The run-of-the-mill documentary “The Great American Lie” fires shots at the American Dream, criticizing a country that has failed its promise.
The movie uses a broad array of talking head interviews to argue that the rich are allowed to become richer as women and people of color toil in poorly compensated service jobs. The film’s alignment with Democratic Party talking points is implied, but never directly stated. There are criticisms of Ronald Reagan and Republican tax plans, and the movie uses archival news footage to suggest parallels between Ku Klux Klan meetings and President Trump’s political supporters.
Interviews are seamlessly strung together, which gives the movie a polished feel. But this practice does a disservice to the speakers. The economist Joseph Stiglitz might not advocate the same solutions to inequality as the critical race theorist Kimberlé Crenshaw, yet the movie makes no distinctions between their scholarship.
The documentary’s united and decidedly liberal front feels particularly disingenuous because the film is directed by Jennifer Siebel Newsom, who is married to Gavin Newsom, the governor of California. Governor Newsom, a Democrat, is allowed to make brief appearances as a neutral pundit, but his relationship with the filmmaker is never disclosed. .

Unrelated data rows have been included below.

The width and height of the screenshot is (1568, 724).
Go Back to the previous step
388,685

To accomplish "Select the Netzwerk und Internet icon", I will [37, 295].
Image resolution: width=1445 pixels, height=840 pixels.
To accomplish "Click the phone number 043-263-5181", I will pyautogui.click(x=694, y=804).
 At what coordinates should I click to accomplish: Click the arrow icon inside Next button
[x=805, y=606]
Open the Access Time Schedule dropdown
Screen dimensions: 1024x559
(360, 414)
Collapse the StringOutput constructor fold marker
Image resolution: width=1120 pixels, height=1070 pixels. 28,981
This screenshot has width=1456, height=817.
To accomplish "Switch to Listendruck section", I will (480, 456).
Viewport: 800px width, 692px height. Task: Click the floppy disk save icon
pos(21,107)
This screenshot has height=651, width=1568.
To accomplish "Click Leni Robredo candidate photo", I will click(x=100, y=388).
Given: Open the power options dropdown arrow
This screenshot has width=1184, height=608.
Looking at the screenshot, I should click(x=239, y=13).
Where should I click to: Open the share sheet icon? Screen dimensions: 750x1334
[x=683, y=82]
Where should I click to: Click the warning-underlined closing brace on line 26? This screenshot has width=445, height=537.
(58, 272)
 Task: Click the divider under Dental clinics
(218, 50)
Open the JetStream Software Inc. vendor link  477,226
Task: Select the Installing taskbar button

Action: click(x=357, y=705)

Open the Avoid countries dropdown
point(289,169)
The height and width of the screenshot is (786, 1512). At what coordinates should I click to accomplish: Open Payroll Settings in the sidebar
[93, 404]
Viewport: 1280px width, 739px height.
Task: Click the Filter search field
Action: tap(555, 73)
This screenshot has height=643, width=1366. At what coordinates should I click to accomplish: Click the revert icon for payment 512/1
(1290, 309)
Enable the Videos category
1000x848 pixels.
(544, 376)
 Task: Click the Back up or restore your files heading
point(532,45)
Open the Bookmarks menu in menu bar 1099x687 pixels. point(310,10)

The documentary fares better when it cuts the interviews and simply follows working class people in their daily lives. Sequences spent with a former steelworker in Ohio, or an overwhelmed middle school principal in Oakland build an organic sense of what needs to change in the United States. These scenes demonstrate meaningful sound and fury; it’s unfortunate that the rest of the film offers little more than pomp and circumstance.